If you're animating to audio in After Effects, using audio stems (component parts of a track or beat) can give you a lot more flexibility. Here’s an example.
On my drive I have the component parts of a beat: Kick, Snare, etc. I made these in Logic Pro.
Go to File > Import File and navigate to your audio. Import the files into your project.
It’s a good idea to organize your project. I’ve created a folder called ‘Audio’ by Control-clicking in the Project Window and choosing New Folder.
It’s also a good idea to check that the sample rate of your project is the same as your audio. My files are at 44.1 kHz. I set my project to be the same by going to File > Project Settings.
Create a new Composition (Command-N). Make it the length of your audio (mine is about 20 seconds).
Drag the audio files into the comp.
This next bit is quite important: I want to turn my Kick into keyframes to drive one part of the animation. When converting audio to keyframes like this you need to mute all the other audio as After Effects seems to take this information from the audio outputs. In other words, this process is not layer-specific!
With the Kick ‘soloed’ Control-click on the audio layer and choose Keyframe Assistant > Convert Audio to Keyframes.
After Effects will create a new Null Object called ‘Audio Amplitude‘ that contains the keyframes. There are three versions: Left Channel, Right Channel and Both Channels. All you need is Both Channels so you can delete the others.
You can see the keyframes by selecting the Both Channels ‘Slider’ and opening the Graph Editor. You can see that around each Kick hit I get a value around 25.
Rename the layer something useful like Kick KF.
Create a new Solid (Command-Y).
Go to Effect > Generate > Radio Waves. Left to its own devices Radio Waves will emit a shape (based on the number of Polygon sides) from a central point at a specified frequency. Not too exciting! We’re going to drive the frequency with our keyframes so on every Kick a shape is emitted.

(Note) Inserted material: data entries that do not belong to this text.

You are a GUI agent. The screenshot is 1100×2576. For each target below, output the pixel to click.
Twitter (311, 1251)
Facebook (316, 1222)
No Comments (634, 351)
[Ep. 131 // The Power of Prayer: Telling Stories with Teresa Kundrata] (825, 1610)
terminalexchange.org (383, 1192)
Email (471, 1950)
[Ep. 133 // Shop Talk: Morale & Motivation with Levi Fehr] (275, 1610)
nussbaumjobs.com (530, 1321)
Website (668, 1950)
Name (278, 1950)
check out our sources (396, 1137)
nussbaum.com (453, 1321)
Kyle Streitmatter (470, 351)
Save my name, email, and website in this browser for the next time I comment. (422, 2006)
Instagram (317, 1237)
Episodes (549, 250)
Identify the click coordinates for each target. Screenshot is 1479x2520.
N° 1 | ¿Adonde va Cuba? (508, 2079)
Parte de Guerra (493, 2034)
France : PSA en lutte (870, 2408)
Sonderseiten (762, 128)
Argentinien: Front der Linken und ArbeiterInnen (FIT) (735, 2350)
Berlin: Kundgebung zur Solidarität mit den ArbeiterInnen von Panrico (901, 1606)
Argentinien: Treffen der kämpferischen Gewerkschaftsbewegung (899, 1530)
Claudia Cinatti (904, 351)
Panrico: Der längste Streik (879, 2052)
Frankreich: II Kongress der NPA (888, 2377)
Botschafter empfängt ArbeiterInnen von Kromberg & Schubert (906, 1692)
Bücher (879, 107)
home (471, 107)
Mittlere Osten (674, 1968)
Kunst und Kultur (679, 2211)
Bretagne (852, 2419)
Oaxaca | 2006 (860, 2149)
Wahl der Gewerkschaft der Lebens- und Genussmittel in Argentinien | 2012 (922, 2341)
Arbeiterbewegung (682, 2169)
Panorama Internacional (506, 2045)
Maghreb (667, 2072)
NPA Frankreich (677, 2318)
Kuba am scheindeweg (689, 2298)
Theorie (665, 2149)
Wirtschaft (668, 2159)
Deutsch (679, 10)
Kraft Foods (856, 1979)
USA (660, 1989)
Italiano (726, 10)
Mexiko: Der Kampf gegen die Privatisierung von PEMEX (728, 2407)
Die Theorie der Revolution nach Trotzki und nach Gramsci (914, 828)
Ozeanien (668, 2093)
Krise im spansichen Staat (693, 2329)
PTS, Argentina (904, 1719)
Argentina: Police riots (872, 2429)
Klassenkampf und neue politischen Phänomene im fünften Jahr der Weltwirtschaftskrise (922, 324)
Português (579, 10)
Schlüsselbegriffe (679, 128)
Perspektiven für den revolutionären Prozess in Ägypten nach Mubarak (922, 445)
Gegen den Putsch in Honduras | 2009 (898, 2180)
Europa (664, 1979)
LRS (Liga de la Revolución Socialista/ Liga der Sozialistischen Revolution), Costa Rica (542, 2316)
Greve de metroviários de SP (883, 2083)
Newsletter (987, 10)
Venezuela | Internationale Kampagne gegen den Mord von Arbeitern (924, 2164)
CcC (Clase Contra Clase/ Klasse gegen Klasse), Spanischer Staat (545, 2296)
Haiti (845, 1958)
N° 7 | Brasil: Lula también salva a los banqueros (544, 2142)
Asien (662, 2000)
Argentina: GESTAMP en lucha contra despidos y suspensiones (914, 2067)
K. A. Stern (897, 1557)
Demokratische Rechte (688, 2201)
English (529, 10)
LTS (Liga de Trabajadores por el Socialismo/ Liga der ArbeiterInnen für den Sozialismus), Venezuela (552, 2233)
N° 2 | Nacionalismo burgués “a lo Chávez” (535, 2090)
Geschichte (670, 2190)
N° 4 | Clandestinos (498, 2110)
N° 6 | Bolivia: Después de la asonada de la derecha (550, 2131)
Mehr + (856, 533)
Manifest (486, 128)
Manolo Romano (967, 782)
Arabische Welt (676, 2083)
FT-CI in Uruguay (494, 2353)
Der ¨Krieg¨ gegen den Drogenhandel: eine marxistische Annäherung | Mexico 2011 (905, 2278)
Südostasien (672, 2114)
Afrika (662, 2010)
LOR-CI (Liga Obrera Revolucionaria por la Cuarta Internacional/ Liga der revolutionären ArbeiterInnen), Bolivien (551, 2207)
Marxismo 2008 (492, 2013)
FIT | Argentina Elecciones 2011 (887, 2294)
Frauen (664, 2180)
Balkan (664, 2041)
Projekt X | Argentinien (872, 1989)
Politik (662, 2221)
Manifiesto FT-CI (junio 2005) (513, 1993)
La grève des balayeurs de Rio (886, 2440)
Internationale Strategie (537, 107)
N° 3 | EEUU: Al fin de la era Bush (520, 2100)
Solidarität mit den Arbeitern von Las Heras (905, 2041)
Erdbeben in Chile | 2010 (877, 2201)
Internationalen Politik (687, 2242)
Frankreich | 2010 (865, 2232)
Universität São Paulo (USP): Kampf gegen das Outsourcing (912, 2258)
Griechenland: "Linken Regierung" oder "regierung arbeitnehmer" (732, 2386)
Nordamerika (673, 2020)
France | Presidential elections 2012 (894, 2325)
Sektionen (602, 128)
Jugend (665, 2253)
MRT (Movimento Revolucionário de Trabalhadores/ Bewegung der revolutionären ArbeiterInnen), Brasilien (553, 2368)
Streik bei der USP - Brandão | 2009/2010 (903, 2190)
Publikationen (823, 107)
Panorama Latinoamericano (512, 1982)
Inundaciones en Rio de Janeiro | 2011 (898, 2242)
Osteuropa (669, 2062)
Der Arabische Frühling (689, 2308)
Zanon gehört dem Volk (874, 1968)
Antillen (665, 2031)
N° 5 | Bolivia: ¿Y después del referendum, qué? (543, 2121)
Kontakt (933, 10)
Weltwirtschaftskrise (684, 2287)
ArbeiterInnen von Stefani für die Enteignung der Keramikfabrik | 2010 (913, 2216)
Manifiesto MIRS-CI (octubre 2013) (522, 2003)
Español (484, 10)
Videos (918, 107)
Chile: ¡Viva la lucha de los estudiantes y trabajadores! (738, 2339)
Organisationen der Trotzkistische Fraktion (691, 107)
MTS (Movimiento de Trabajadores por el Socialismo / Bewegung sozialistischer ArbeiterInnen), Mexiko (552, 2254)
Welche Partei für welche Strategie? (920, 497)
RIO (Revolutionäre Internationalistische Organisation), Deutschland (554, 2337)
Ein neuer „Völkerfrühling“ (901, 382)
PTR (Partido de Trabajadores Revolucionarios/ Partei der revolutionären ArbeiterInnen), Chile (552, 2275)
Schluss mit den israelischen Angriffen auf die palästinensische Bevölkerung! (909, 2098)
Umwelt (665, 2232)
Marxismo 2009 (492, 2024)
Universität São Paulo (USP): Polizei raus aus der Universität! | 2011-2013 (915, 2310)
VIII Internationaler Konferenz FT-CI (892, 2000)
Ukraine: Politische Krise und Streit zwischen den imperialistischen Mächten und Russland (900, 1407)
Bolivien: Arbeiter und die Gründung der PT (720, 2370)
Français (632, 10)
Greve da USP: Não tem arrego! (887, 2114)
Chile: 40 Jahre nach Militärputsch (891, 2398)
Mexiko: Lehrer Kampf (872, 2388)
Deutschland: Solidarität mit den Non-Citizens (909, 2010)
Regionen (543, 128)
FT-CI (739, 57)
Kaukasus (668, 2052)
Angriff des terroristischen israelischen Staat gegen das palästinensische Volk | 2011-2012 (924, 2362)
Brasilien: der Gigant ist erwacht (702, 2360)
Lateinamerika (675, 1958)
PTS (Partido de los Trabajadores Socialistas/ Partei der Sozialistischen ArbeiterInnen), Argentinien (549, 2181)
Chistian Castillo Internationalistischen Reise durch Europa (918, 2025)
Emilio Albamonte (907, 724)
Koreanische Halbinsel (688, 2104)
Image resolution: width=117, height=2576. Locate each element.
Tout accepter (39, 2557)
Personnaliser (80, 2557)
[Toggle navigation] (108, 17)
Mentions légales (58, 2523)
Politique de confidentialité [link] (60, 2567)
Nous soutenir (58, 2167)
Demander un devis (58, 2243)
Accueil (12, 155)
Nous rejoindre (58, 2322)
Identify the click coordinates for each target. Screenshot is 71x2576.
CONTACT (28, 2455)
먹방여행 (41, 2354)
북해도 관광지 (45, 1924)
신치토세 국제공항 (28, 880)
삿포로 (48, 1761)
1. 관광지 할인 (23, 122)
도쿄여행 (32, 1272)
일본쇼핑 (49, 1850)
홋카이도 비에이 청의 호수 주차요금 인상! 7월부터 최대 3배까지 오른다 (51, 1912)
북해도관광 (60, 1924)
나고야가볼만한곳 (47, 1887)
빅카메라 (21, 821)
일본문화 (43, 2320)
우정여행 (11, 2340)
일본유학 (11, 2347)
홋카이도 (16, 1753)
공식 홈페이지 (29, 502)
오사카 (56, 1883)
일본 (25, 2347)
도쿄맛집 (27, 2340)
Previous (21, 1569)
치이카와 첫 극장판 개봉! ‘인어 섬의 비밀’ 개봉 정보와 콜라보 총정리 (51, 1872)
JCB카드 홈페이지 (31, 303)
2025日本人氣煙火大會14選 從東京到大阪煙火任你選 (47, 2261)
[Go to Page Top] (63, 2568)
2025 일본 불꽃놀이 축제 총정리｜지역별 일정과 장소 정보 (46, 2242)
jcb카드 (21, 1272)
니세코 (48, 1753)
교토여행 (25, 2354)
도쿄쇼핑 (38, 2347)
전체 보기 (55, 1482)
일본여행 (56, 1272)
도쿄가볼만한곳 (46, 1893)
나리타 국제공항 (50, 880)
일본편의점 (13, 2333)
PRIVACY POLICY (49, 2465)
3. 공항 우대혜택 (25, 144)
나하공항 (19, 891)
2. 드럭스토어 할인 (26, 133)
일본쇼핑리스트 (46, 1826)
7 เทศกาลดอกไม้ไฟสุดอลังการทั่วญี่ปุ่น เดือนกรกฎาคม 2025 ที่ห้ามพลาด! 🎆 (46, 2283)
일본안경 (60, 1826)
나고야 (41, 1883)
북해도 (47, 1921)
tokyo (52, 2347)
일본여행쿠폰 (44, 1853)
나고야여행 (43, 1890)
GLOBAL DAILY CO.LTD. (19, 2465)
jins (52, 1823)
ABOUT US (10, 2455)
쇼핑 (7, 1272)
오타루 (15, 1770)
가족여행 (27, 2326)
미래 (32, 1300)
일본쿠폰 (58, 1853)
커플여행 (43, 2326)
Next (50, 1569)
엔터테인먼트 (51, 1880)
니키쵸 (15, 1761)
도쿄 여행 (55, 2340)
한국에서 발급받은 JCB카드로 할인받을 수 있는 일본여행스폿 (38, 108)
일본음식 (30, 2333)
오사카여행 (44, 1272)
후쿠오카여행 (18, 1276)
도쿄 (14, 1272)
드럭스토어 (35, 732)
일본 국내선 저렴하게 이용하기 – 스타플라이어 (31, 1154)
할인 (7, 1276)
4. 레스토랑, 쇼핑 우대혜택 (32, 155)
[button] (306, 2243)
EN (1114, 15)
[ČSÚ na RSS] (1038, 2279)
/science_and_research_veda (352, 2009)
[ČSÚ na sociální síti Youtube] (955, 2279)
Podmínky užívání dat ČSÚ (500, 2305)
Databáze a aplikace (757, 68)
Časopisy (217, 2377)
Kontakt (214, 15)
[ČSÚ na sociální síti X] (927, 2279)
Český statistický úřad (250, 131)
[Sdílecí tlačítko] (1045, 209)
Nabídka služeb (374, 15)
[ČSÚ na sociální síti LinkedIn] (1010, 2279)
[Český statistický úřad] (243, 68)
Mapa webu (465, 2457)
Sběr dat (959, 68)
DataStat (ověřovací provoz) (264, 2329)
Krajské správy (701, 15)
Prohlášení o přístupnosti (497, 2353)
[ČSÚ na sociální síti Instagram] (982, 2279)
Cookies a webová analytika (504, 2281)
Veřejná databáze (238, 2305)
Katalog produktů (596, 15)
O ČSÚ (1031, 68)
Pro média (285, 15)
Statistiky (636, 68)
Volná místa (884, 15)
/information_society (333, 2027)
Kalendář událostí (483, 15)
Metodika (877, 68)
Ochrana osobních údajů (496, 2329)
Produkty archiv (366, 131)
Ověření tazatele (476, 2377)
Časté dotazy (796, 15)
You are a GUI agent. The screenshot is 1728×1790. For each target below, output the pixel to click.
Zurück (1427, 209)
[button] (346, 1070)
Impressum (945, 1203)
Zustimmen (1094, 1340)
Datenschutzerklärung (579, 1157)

Here are my settings for the basic look of my Kick waves:
So we’re going to make an expression to drive the Frequency. Option-click the stopwatch by Frequency in the Radio Waves plug-in.
I’m going to create a variable called ‘Kick’ to store the value of our Kick keyframes. I’ll write "Kick =" and then pickwhip to the Both Channels slider.
Now the value of my Kick hits was around 25. I need to scale this down to around 1 so that each hit generates a shape once. 25 shapes would be over the top!!
I can do this with the Linear expression. This scales one set of values to another. Here’s the expression:
linear(variable name, old value min, old value max, new value min, new value max)
The variable I want to scale is Kick. I want to scale 0-25 into 0-1. My expression will look like this.
linear(Kick, 0, 25, 0, 1)
Using these numbers I get the result I’m after. You may need to play with the old value max as this is the threshold.
Select the three layers that pertain to the Kick sound.
Press Command-Shift-C to Pre Compose the layers. Call it ‘Kick PreComp’.
You’ll now need to repeat this process with your other audio stems (Yawn…). Don’t forget that the numbers generated by each sound will be different so you’ll need to tweak the Linear expression to suit.
There are so many things you can do with this technique. For instance, the color of my waves is white which means I could use them as a Luma Matte to reveal other layers like video or images.
Here’s one example: All I’ve done is make my layers 3D and tint each one a different color. I’ve adjusted the number of sides for each stems Radio Waves so each sound is a different shape.
Then I move them in 3D space and rotate a camera around them. Nice!
This technique can produce some much cooler effects when working with more powerful plug-ins like Trapcode Particular. Try it out!